▸ Extracto del documento:
La presencia de fosfina -cuyo hedor nauseabundo es una de sus características reconocibles- no equivale a una constatación empírica de que en el planeta vecino haya existido vida en algún momento de historia. Se trata simplemente de un indicio significativo que anima a continuar investigando. Pero detrás del descubrimiento, y de su publicitación, ya ha habido quienes han aprovechado para echar las campanas al vuelo y vaticinar cambios trascendentales en nuestro universo. Pero para probarlo se necesitarán, como decía Sagan, “pruebas extraordinarias” que lo acrediten. Pruebas que aún no existen.

En Euskadi, algo comienza a oler de manera similar a la atmósfera venusina. La cuestión es que a la buena noticia de la constitución del nuevo Gobierno vasco ya se le ha contestado con una acción contundente: una huelga política. Huelga del sector educativo. Los sindicatos convocantes del paro adujeron para justificar su protesta la falta de garantías suficientes en las aulas para hacer frente a los riesgos del covid-19. Y como principal reclamo de su reivindicación exigieron la reducción del ratio de alumnos por aula y la contratación de un número indeterminado de profesores (entre 6.000 y 10.000) para proceder a las sustituciones que se produjeran como consecuencia de posibles contagios. Razones legítimas pero insospechadas en una comunidad que ostenta el menor ratio alumno-aula de todo el Estado y que ya ha previsto un sistema dinámico de reemplazo entre docentes que ha comenzado a aplicarse desde el primer momento.

Utilizando el miedo a la pandemia, atemorizando a los padres con la inseguridad de los centros, alimentando una alarma social injustificable, el sector educativo sufrió el pasado martes un paro que solo puede entenderse por una intencionalidad política; la de golpear al gobierno recién constituido. No cabe entenderse: si la situación resultaba tan insostenible como señalaban los sindicatos, ¿por qué ir a la huelga solamente el martes? ¿Acaso el miércoles la situación era diferente? ¿Y el jueves? ¿El viernes?

Alguien tendrá que explicar qué consiguieron los convocantes con la paralización del sector educativo en Euskadi. ¿Además de convulsionar la vida de miles de familias vascas arreglaron algo? ¿Evitaron nuevos contagios? ¿Ayudaron a conciliar la necesidad de que los jóvenes volvieran a sus rutinas formativas? ¿Qué carajo de positivo aportó a esta sociedad la huelga?

▸ Datos para examinar:
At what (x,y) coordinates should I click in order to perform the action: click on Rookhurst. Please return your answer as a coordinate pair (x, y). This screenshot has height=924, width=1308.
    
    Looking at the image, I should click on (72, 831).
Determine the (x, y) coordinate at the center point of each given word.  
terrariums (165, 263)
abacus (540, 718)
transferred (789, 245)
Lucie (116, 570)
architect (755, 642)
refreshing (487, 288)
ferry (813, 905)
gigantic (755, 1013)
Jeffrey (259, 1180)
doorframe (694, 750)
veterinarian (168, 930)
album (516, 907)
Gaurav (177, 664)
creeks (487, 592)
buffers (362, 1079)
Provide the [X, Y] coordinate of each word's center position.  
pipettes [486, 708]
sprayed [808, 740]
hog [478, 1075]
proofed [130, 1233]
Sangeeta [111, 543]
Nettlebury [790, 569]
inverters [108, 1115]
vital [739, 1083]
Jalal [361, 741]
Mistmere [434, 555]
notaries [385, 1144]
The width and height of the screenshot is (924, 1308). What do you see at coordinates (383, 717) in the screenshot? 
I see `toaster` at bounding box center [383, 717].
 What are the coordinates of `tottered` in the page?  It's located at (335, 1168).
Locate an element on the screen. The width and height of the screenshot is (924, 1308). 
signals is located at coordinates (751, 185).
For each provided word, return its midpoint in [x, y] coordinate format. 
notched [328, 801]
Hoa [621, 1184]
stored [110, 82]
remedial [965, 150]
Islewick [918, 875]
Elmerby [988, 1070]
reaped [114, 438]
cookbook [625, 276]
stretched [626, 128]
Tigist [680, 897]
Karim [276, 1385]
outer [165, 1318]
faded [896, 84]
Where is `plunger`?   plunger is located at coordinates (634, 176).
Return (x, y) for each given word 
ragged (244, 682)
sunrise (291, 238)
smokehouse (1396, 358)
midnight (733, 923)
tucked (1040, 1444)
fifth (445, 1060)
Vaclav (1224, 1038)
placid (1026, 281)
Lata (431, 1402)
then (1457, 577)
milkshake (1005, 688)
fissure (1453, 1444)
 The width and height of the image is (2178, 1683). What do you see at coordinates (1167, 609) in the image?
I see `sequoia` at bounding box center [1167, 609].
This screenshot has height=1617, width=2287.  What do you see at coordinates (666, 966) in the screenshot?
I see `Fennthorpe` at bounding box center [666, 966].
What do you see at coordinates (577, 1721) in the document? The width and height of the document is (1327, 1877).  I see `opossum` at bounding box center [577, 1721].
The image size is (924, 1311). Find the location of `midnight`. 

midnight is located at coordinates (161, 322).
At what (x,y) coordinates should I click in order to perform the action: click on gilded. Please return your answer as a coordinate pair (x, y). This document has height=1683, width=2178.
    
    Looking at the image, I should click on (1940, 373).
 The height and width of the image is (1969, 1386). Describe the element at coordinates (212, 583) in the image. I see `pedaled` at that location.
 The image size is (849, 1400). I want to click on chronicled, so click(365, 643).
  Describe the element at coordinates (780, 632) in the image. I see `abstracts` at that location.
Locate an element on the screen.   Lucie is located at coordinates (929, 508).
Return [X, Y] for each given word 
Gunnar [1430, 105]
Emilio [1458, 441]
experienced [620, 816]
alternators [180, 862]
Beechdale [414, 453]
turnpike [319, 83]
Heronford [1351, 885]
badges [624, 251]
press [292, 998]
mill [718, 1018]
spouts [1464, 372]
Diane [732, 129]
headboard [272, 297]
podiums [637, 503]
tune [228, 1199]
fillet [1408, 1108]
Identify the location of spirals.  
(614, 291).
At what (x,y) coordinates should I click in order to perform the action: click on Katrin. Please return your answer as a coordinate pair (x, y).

▸ Partes del ejercicio:
1. Actualiza el fragmento del texto sobre la huelga educativa en Euskadi que comienza con las palabras "Utilizando el miedo" y acaba con "jueves? ¿El viernes?". Cambia "sector educativo" por "ámbito educativo".
2. Prosigue el texto sobre la huelga educativa en Euskadi a partir de su última frase.

▸ Respuestas por tarea:
1.
Utilizando el miedo a la pandemia, atemorizando a los padres con la inseguridad de los centros, alimentando una alarma social injustificable, el ámbito educativo sufrió el pasado martes un paro que solo puede entenderse por una intencionalidad política; la de golpear al gobierno recién constituido. No cabe entenderse: si la situación resultaba tan insostenible como señalaban los sindicatos, ¿por qué ir a la huelga solamente el martes? ¿Acaso el miércoles la situación era diferente? ¿Y el jueves? ¿El viernes?

2.
El retorno a la educación presencial era y sigue siendo uno de los objetivos de las sociedades occidentales sacudidas por la pandemia. Siendo esto así y conociendo que el riesgo cero no existe, las medidas adoptadas en los centros educativos de Euskadi por las autoridades vascas -similares a las practicadas en el conjunto de Europa occidental- hacen que nuestras escuelas y colegios sean lugares seguros. Y, con toda probabilidad, alumnos y profesores no encontrarán en su entorno -parques, restaurantes, bares, supermercados, transporte, etc.- lugares que ofrezcan mayores garantían sanitarias que las propias escuelas.

Aún así, los positivos han llegado (exportados en muchos casos por los propios profesionales). Positivos diagnosticados y atajados. Gracias a las medidas previstas, establecidas y adoptadas, a los aislamientos y a las sustituciones (casi mil doscientas en la primera semana), la vuelta a clase ha comenzado satisfactoriamente en Euskadi. Nada es perfecto, pero el intento ahí queda para que todo el mundo lo valore.

Por eso, resulta sorprendente que la primera medida que se haya llevado a cabo en el inicio de curso académico y político haya sido una huelga. Huelga a un gobierno que apenas llevaba dos semanas en su cargo. Una acción así solo cabe entenderla como una herramienta de quienes pretenden ganar en la calle lo que en las urnas ni en el parlamento consiguieron alcanzar.

La dinámica que nos espera es conocida. Al albur de la pandemia y de su impacto en la opinión pública, se anuncian ya nuevas movilizaciones. Ahora en el mundo de la salud. Y después llegarán a la Ertzaintza, a la seguridad, al transporte… Se trata de acorralar al poder legítimo desde los servicios públicos o parapúblicos que tengan nervio social y que afecten directamente al bienestar de la ciudadanía. Fosfina, podredumbre, para hacer irrespirable no ya la primavera sino el otoño “rojo” que nos tenían reservado. Confrontación sin cuartel para llevar al país de la fosfina a la fosfatina.